I wanted to ask him where he thinks the hate goes after we fall asleep, or decide to end an argument, but I knew I wouldn’t get an answer. At least not one that would allow me to expand my theory. My husband doesn’t believe hate is an integral part of love.

Nevertheless, I wanted to bring this out into the open, and so I said:

“Since you’re so stubborn, both you and I know that at some point I’m going to turn around and hug you. In fact, that’s what you’re waiting for. So we can then finally go to sleep.”

Instead of an answer, I got some sort of subdued, obscure groan, something like disapproval, like a sigh of a man pretending to be worn out.

I could lay my hand on his chest now. I wouldn’t find it hard. Or unpleasant. I could pretend I’m upset because we fought. But I’m not. I’m completely indifferent, because, at this point, a fight doesn’t mean anything, nor does a kiss. That’s what I’m talking about. At a certain point, it all becomes equally unimportant and almost the same. The only thing that changes is the position of the hands on the clock.

Maybe he was able to follow my train of thought, or not, besides, it wasn’t really that important. As I already said, none of it was important. That’s why he was given only bits and pieces, with the opportunity of putting them together as he sees fit.

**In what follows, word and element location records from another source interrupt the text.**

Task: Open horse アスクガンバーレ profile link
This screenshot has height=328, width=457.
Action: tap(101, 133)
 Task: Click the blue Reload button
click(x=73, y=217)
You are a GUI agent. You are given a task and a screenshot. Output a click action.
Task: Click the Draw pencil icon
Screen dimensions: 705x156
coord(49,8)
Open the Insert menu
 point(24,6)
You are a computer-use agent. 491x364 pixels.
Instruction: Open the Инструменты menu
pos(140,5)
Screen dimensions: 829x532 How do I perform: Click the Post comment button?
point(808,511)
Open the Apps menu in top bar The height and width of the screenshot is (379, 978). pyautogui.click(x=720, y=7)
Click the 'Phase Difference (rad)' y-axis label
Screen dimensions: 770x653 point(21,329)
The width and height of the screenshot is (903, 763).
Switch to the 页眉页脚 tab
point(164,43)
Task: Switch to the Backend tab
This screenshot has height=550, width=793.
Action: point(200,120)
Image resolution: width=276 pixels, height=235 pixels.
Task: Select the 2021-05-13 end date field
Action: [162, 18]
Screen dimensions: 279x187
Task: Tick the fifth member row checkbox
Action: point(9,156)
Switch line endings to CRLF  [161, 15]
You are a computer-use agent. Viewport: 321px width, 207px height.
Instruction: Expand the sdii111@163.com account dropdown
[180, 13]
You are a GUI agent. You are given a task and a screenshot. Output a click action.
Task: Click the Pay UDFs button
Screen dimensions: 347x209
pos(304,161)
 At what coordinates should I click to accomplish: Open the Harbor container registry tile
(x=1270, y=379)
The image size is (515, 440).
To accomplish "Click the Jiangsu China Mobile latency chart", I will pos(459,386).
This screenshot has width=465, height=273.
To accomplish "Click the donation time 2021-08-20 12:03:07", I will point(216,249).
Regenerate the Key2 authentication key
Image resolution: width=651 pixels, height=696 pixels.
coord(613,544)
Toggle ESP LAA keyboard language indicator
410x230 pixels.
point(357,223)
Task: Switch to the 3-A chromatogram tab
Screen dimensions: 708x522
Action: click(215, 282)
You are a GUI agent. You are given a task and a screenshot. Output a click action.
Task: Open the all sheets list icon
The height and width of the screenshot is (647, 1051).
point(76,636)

“It’s all love, I guess,” I said to him from my wet pillow.

This is when he got the courage to slowly turn his head towards me, for the first time.

“Do you know what love is?” I asked the pillow next to me.

He didn’t say anything, of course. He had no intention of falling into the trap.

“More than anything, love is the fear of loneliness. That’s love. People added all the other things simply to shield themselves from banality.”

He had already turned towards me, and was looking at me in the dark. I could hear his breathing and feel the barbed wire fence become softer and silkier. Soon, I’ll be able to walk through it without any injuries.

“I’m afraid of loneliness. You’re afraid of loneliness. We’re all afraid.”

His breath was nearing mine, and hate sensed it was time to go back into its dwelling place. Without dinner, but still rewarded with a long walk.

My hand moved towards his face and he was there. And that was plenty, much more than the possibility of him not being there at all.